Value | Type | Description |
---|---|---|
auto | Contextual | The value adjusts accordingly based on the context of the element. It uses the justify-items value of the element’s parent element. If not parent exists or it is applied to an element that is positioned with absolute , then the value becomes normal . |
normal | Contextual | Takes the default behavior of the layout context where it is applied. • Block-level layouts: start • Absolute-positioning: start for replaced absolute elements and stretch for all others• Table layouts: Value is ignored • Flexbox layouts: Value is ignored • Grid layouts: stretch , unless an aspect ratio or intrinsic sizing is used where it behaves like start |
stretch | Distribution | Expands the element to both edges of the container vertically for align-items and horizontally for justify-items . |
start | Positional | All elements are aligned against each other on the starting (left) edge of the container |
end | Positional | All elements are aligned against each other on the ending (right) edge of the container |
center | Positional | Items are aligned next to each other toward the center of the container |
left | Positional | Items are aligned next to each other toward the left side of the container. If the property is not parallel to a standard top, right, bottom, left axis, then it behaves like end . |
right | Positional | Items are aligned next to each other toward the right side of the container. If the property is not parallel to a standard top, right, bottom, left axis, then it behaves like start . |
flex-start | Positional | A flexbox-only value (that falls back to start ) where items are packed toward the starting edge of the container. |
flex-end | Positional | A flexbox-only value (that falls back to end ) where items are packed toward the ending edge of the container. |
self-start | Self-Positional | Allows an item in a layout to align itself on the container edge based on its own starting side. Basically overrides what the set value is on the parent. |
self-end | Self-Positional | Allows an item in a layout to align itself on the container edge based on its own ending side instead of inheriting the the container’s positional value. Basically overrides what the set value is on the parent. |
first baseline last baseline | Baseline | Aligns all elements within a group (i.e. cells within a row) by matching up their alignment baselines. Defaults to first if baseline is used on its own. |
Browser Support
This property is included in the CSS Box Alignment Model Level 3 specification.

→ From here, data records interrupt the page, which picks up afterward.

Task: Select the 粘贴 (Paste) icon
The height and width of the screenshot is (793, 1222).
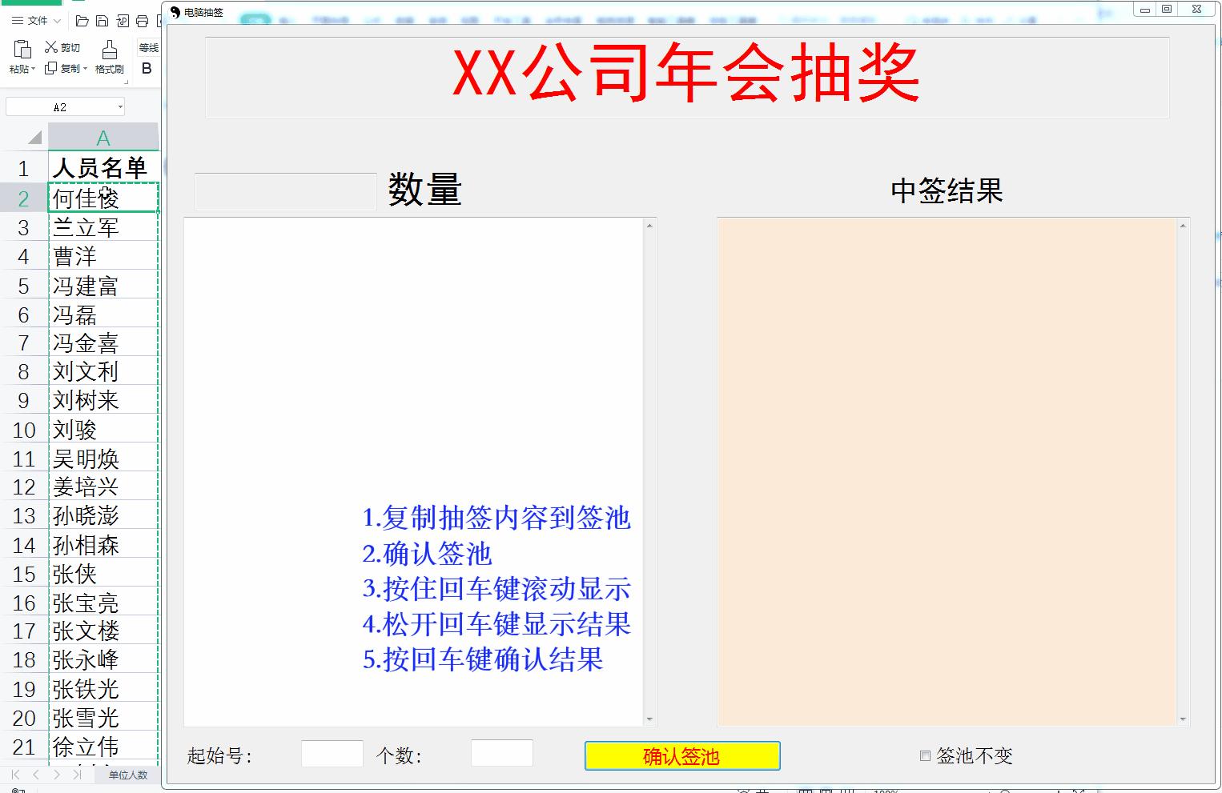Action: pyautogui.click(x=22, y=50)
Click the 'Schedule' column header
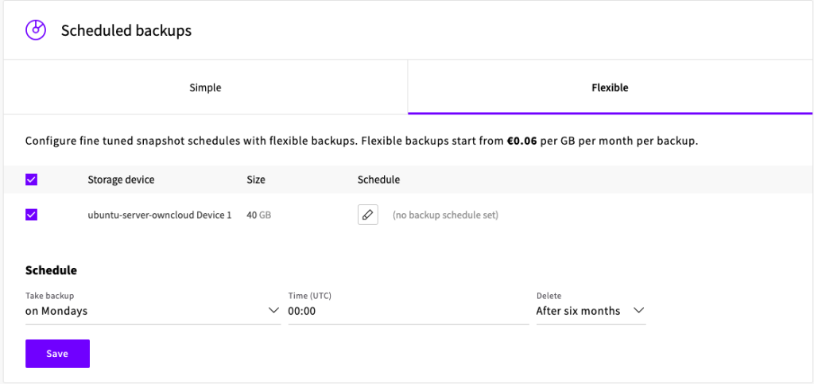This screenshot has height=384, width=814. [x=378, y=180]
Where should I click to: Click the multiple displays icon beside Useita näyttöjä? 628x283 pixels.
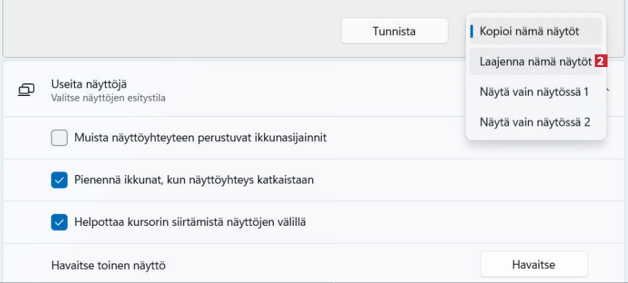pyautogui.click(x=27, y=90)
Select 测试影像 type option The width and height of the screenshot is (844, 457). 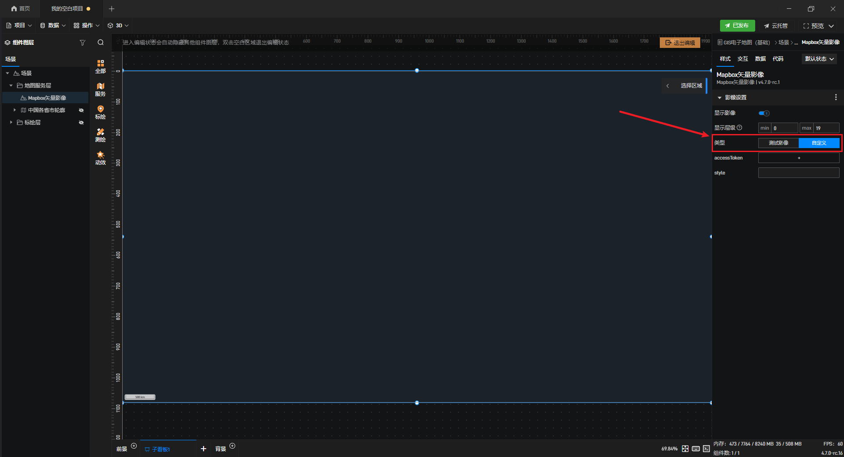point(778,143)
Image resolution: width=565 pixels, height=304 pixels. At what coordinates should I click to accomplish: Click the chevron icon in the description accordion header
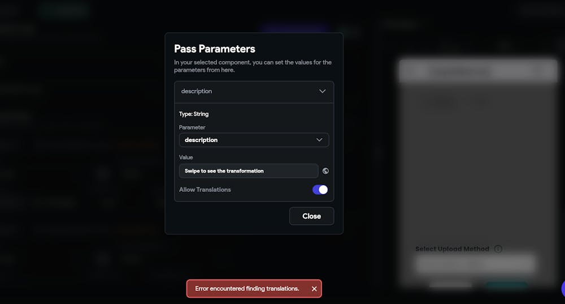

Browser support is pretty wide and stable:
- Edge 79+ (post-Chromium)
- Firefox 45+
- Chrome 59+
- Safari 11+
References
- CSS Box Alignment Model Level 3 – The official specification where the
place-items
property is initially defined. - Mozilla Developer Network – The Mozilla team’s documentation.
- Box Alignment Cheat Sheet – Rachel Andrew’s outline is a super helpful resource for grasping alignment terms and their definitions.